June 25 (Reuters) - Lewis Hamilton accused Formula One rival Sebastian Vettel of disgracing himself and deliberately driving into his car as a bitter clash between the two world championship rivals dominated Sunday’s Grand Prix in Azerbaijan.
Red Bull’s Daniel Ricciardo won in Baku after a chaotic race which saw Ferrari’s Vettel given a 10-second stop-go penalty when he steered into the back of race leader Hamilton’s Mercedes under safety car conditions after a red-flag stoppage on lap 22.
The four-time Formula One champion seemed infuriated with Hamilton after the British driver slowed on the exit of Turn 15. After the initial collision, the German gesticulated angrily with both hands as he then pulled alongside his rival and hit the side of Hamilton’s car.

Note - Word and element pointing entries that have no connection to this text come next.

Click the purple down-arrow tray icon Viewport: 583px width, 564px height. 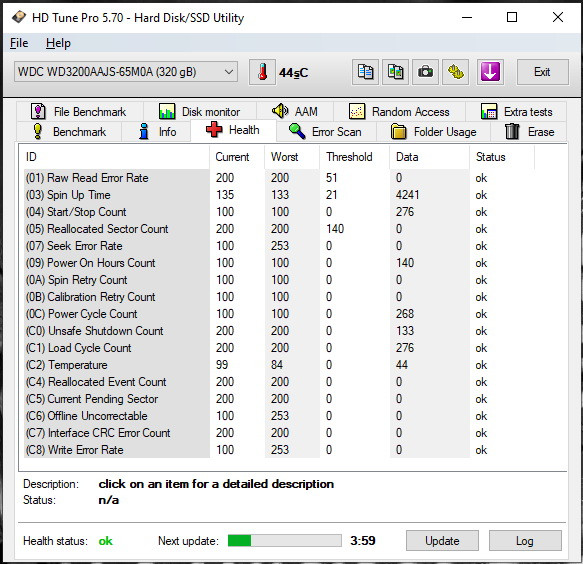tap(490, 72)
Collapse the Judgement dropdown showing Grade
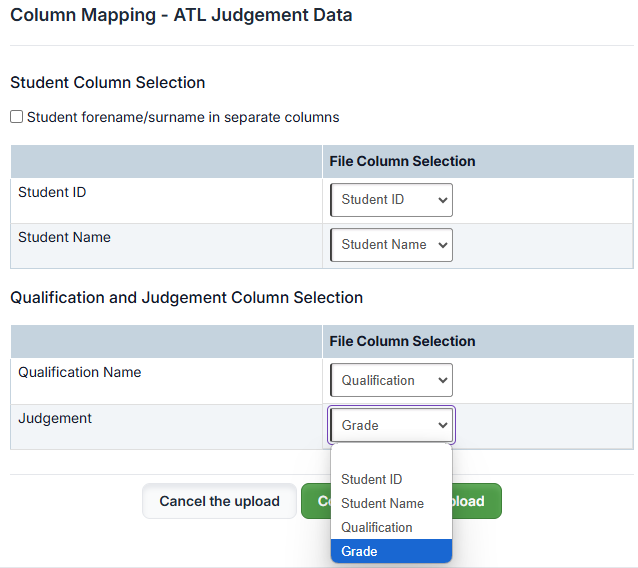Image resolution: width=638 pixels, height=568 pixels. (x=391, y=425)
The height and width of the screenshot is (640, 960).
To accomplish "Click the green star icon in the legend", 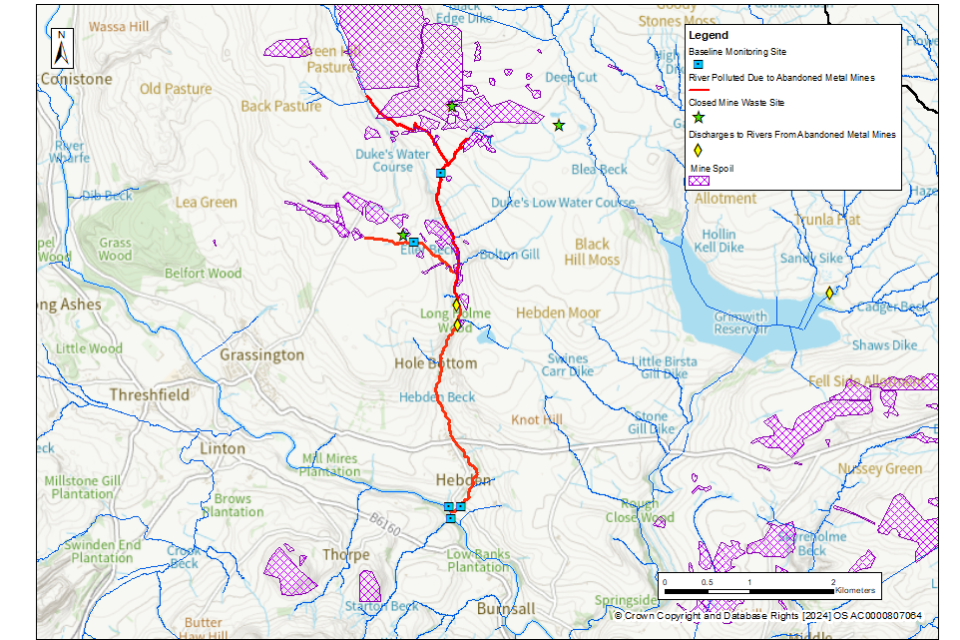I will point(698,118).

After his penalty, imposed by the stewards for dangerous driving, Vettel recovered to finish in fourth, one place ahead of his British rival.
The episode left Hamilton incensed. “Deliberately driving into another driver and getting away pretty much scot-free as he still came fourth, I think that’s a disgrace. I think he disgraced himself today,” the Briton told Channel 4.
”Imagine all the young kids that are watching Formula 1 today and see that kind of behaviour from a four-time world champion. I think that says it all.
”If he wants to prove that he’s a man, I think we should do it out of the car face to face.
”Driving dangerously, which in any way can put another driver at risk... we were going slow, if we had been going fast it could’ve been a lot worse.
”It definitely sets a precedent within F1 and it also does for all the young kids that are watching us drive and conduct ourselves.
“They’ve seen today how a four-time champion behaves and I think, hopefully, that doesn’t ripple into the younger categories.”
Hamilton also denied the accusation that he had deliberately “brake-tested” his rival, arguing that he was merely “controlling the pace.”
”Like all the other restarts, I slowed down in the same spot,“ he said. ”He was obviously sleeping and drove into the back of me.
“That wasn‘t, for me, an issue.”
Hamilton began the race in pole and avoided the melee in lap one to establish himself as race leader, but his own progress was stymied when he was forced to cede his lead after pitting due to a loose head rest.
While Vettel’s sanction saw him drop from second to ninth, he eventually recovered to extend his championship lead over Hamilton to 14 points.